Death is a subject that most people don’t care to talk too much about, especially when the topic of conversation is their own death.
No matter who you are, there will come a day when someone is going to have to take on that discussion. The big question you should be asking yourself about death is whether you want to let your loved ones know what kind of funeral arrangements you’d like while you’re still alive, or would you rather make them guess at it while they’re deep in grief?
Of course you won’t be able to attend your own funeral but, if you’re like most people, you probably have some ideas about what you’d like to happen with your remains once you’ve exited this mortal coil.
What follows are a few suggestions for insuring that your loved ones are able to give you exactly the kind of send-off you most desire.
Pre-Plan As Much As You Can
A pre-planned funeral is a gift you can give your family at a time when they’ll desperately be needing all the help you can get.
For starters, a pre-planned funeral is also a pre-paid funeral. That means your loved ones won’t have to agonize over funeral expenses when they should be grieving their loss. Given the fact that the average funeral costs somewhere around $10,000; that’s a pretty big deal for a family who may have just lost their primary breadwinner.
Pre-planned funerals also take the guesswork out funeral planning and nip ugly arguments right in the bud. If you come from a religious family, but would like a non-religious funeral service, spelling out that fact in advance is a must.

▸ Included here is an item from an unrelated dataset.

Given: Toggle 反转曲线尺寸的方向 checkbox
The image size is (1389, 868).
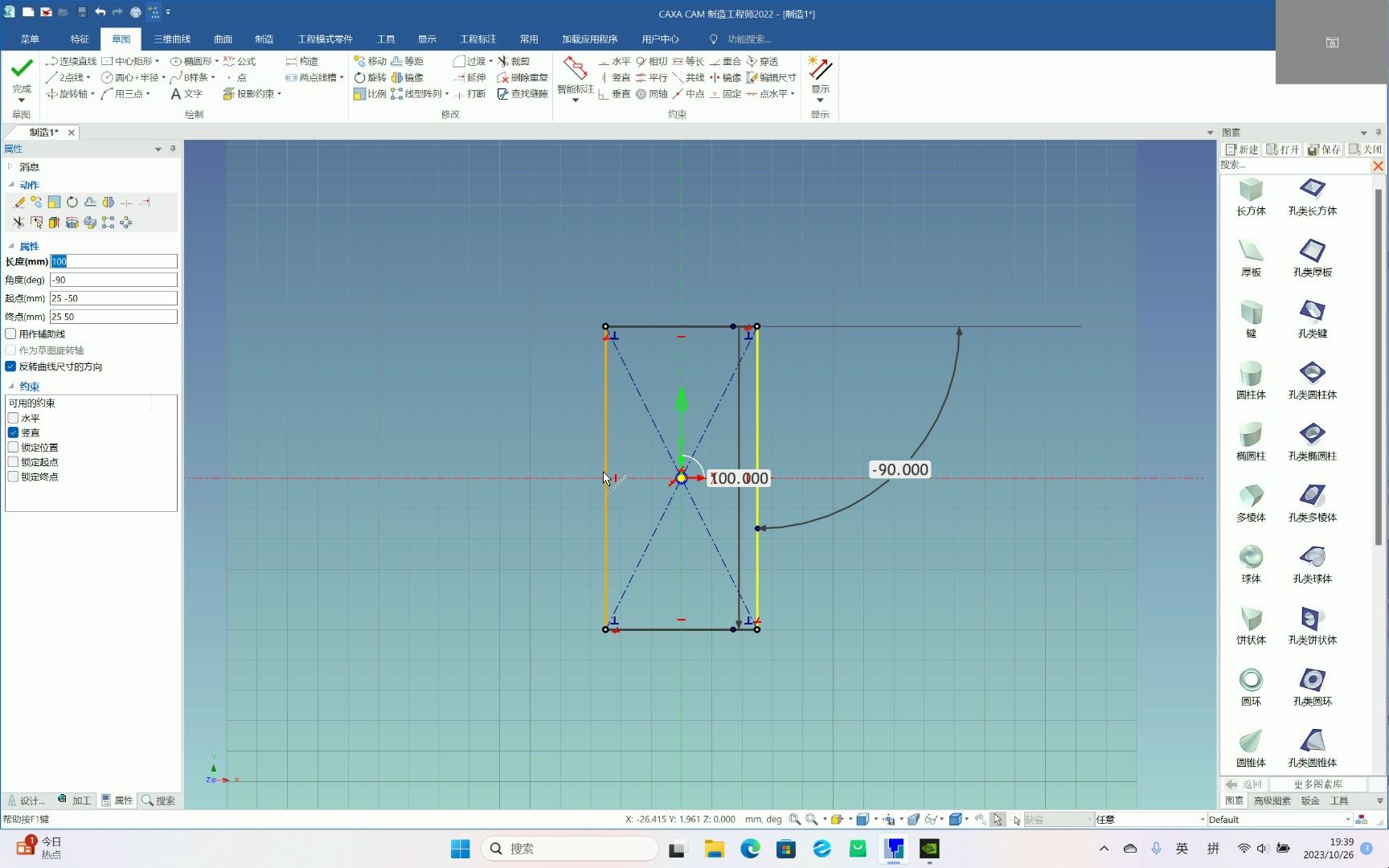Looking at the screenshot, I should 10,366.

Keeping Funeral Costs in Check
Pre-paid or not, funerals can be very expensive and anything you can do to knock that price down today is going to be a big help to your family down the line. One overlooked method of reducing funeral costs is through body donation.
Donating your body to science through a service like Science Care can reduce your overall funeral expenses in a major way.
For starters, the company takes care of all the expenses associated with transporting your remains from wherever you expire to a licensed mortuary. After that, they pay to have your body shipped to an accredited research facility where tissue and/or organ samples are removed.
Once the researchers have completed their work, your body is returned to a mortician for cremation and, if you wish, returned to your family for a memorial service or funeral.
Between the cost of transportation and cremation alone can save your family thousands of dollars in funeral expenses. That makes body donation something you might want to seriously consider.
There is no right or wrong answer when it comes to funeral planning. What’s most important is to come up with something that’s going to bring peace to your loved ones, without leaving them bankrupt. Trudging through this territory isn’t always easy but, if you’re willing to do the work, it can save your survivors some major heartache.